ある夜、ふと目をさますと、母が、ああ正月がくるのにお金もなし、もちもつけず、にしめもたかれへんといっているのをきき、わたしは母にお金がないのかといいながら、いままで母にないしょでしごとをしてためていたお金を、みかんの木のしたの、つぼにいれてうめていた三月分のお金を母にわたしました。そのとき、「このお金どないした。まさか人のものをとってきたんとちがうやろな」ときかれ、しごとをしたことを しゃべったら、しかられるとおもい、だまっていたので、母に こんなはずではなかったのにといって ひどいめにあいました。
そのとき、となりのおじさんが、「どないしたんや」といって、はいってきて、「このお金は、うちで仕事したお金やがな」といってくれましたので、お母さんは、「そんなら そうやといったら、おこらずにすんだのに」といいました。そうして、そのお金でお正月をすることになりました。
一月十日から母は、とまりがけでびょういんのかいほうに、七日目になると、いちどかえり、また七日目にかえりするのが六ヶ月もつづき、妹や弟に、夜になったら、お母さんとこつれていってとなきつかれ、わたしもしまいになきたくなりました。でも、わたしは、なくことはできません。妹と弟によくいいきかせ、つぎの日、母のいるところへつれていきました。母にしかられ、妹と弟をつれてかえり、そのときだけは母のいないさびしさに、私もそっとなきました。そして、母がかえってきました。
そうして、私は、よそのもりにいったり、また、おおそうじのてつだいにいったり、いどあらいに行ったりしてきました。また、畠の水いれにいったり、むしろあみをてつだったりしてきました。学校へいっても妹のびょうきのため、きゅうけい時かんに 家にかえり、妹のおしめをかえたり、火ばちに火をいれたりし、川でおしめをあらい、ほして、学校にかえると、時かんにおくれ、せんせいにしかられ、たたされて、べんきょうをする時かんがありませんでした。
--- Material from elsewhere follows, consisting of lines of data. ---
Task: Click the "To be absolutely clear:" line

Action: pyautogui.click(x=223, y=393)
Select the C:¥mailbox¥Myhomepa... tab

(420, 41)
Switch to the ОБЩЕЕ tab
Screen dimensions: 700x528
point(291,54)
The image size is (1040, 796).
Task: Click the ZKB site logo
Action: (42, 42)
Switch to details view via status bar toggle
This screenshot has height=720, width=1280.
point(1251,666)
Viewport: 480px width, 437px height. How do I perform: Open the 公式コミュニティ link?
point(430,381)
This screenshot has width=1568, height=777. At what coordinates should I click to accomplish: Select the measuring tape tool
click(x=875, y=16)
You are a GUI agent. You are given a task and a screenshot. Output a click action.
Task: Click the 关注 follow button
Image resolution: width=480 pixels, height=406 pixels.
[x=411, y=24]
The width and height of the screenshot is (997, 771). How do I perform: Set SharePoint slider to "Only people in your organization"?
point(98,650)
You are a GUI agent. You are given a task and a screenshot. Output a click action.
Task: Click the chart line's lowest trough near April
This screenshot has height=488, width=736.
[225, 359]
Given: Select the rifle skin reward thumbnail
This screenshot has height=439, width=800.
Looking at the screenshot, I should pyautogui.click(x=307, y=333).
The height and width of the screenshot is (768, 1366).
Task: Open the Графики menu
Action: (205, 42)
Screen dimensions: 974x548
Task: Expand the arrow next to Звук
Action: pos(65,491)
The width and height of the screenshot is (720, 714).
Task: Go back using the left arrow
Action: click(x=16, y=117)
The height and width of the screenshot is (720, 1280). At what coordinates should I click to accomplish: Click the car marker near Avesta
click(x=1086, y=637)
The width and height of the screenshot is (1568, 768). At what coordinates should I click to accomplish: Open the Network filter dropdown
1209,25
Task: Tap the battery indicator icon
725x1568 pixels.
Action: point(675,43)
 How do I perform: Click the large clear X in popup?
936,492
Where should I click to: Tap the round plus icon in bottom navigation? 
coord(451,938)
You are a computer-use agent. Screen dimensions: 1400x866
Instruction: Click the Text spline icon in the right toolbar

そのとき、岡山からきた山本うきじせんせいがこられ、いつも時かんにいないので、山本せんせいが私のうしろからついてきて、私がおしめをかえているまに火をおこしてくださいました。そうして自転車にわたしをのせて、学校へつれてかえってくださいましたので、すこしはべんきょうができてきましたが、せんせいのお父さんがなくなられたので、岡山へかえってしまわれ、私も家のつごうで、二年生のとちゅうで学校へいけなくなりました。
それから、こもりぼうこうにいきましたので、じもわすれてしまいました。
かいかんで、しきじをやりだしたまえのことです。病院にいったとき、「ところとなまえを、かいてください」といわれ、私は「じがかけませんので、すみませんが かいてください。」とたのみましたら、かんごふやまわりの、みんなの人から、「いまどきの人に、じのしらん人はない」といって、わらわれました。その時ぐらい、かおから火のでるくらい はずかしいおもいをしたことはありません。
そうして、しきじにいきたし、夜はいけないし、こまっていました。そんな時、村井茂せんせいにはなしましたら、「昼でもいいからきたらよい」といってもらい、わらをもつかむおもいできてみると、かいかんのみんなのせんせいも、よくおしえてくださるので、たいへんうれしいです。
わたしは、ともだちもさそい、いっしょにくるようになりました。そこで、かいかんでは、お昼のしきじきょうしつをひらいてくれました。わたしは、よくわすれますので、せんせいに、きょうはことわられはせんかと、しんぱいしていますが、せんせいは、そんなかおをもせず、いっしょうけんめいにおしえてくださいますので、ここまでになり、心から、なみだのでるほどうれしくてたまりません。